Macroeconomic criteria include: the savings-investment imbalance, but also their levels; fiscal deficit and the sectoral allocation of government spending; the magnitude and change in domestic and external exposure to interest payments on debt; the variability, degree, and duration of misalignment of the real exchange rate. But macroeconomic stability, while necessary, is not sufficient for sustained growth and development.

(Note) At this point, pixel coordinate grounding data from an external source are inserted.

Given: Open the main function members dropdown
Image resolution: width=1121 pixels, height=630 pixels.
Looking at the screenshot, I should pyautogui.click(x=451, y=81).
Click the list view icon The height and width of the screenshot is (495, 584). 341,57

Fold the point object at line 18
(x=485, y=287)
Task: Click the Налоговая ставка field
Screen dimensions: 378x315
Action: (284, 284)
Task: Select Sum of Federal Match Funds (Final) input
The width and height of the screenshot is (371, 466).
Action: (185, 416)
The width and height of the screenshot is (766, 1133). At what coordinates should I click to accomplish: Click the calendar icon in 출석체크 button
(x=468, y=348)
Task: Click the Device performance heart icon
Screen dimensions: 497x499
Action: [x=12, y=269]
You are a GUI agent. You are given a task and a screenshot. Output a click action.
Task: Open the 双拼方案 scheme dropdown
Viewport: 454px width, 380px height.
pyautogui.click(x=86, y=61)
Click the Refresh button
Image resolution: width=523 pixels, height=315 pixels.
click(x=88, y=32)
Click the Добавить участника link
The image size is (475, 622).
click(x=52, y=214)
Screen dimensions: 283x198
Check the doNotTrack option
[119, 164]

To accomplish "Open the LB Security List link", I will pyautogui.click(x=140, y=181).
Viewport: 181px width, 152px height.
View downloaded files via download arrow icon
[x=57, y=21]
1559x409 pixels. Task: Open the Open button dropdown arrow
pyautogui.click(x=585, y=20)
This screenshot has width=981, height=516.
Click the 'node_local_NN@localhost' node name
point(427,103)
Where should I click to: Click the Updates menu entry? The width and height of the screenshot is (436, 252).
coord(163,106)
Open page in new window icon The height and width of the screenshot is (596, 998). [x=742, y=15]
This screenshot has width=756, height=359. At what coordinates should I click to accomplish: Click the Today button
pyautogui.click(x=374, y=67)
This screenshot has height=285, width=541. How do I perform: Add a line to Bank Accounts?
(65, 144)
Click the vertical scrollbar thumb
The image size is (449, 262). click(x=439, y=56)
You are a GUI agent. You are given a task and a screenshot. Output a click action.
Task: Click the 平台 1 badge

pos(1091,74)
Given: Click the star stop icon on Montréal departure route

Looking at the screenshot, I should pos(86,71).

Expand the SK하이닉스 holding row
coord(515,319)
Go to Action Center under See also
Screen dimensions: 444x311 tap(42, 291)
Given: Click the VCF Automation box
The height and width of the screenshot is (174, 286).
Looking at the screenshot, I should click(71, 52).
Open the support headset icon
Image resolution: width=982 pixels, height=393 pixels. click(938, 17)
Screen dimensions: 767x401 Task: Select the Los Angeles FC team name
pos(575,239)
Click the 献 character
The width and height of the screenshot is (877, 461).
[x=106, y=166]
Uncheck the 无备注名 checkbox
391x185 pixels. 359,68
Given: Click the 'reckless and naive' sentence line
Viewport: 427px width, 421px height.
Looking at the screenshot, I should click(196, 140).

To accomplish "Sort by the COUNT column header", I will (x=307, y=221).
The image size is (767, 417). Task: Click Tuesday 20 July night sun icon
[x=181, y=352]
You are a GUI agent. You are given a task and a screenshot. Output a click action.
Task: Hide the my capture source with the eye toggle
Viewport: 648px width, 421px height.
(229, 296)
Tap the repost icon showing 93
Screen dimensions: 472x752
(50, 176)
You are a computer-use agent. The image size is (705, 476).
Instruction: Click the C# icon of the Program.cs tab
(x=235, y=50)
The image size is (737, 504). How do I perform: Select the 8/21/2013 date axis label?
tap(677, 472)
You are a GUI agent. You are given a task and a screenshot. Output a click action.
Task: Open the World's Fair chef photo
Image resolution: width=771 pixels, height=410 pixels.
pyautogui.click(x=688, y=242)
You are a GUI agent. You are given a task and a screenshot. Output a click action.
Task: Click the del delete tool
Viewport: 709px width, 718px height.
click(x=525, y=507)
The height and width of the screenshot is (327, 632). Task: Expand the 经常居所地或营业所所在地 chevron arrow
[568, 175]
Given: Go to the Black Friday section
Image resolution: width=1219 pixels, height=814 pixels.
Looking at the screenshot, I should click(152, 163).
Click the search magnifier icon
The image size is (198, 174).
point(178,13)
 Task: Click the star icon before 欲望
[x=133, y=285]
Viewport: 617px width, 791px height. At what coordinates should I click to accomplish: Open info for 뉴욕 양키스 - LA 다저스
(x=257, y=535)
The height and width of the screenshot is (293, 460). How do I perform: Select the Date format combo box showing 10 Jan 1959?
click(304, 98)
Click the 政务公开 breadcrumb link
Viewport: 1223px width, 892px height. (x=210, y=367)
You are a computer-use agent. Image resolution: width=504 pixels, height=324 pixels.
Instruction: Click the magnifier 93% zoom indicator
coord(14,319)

A robust, competitive manufactured goods sector is also key. A growing manufactured goods sector increase the flexibility of the economy to respond to external and internal shocks and is associated with higher per capita income growth. World trade in manufactures is growing faster and at relatively better and less votatile terms of trade than trade in commodities. Criteria such as labor productivity in agriculture and manufacturing, population growth rates, and changes in the share of production and exports of manufactured goods provide evidence of which countries of the new generation can take advantage of the manufacturing dynamic.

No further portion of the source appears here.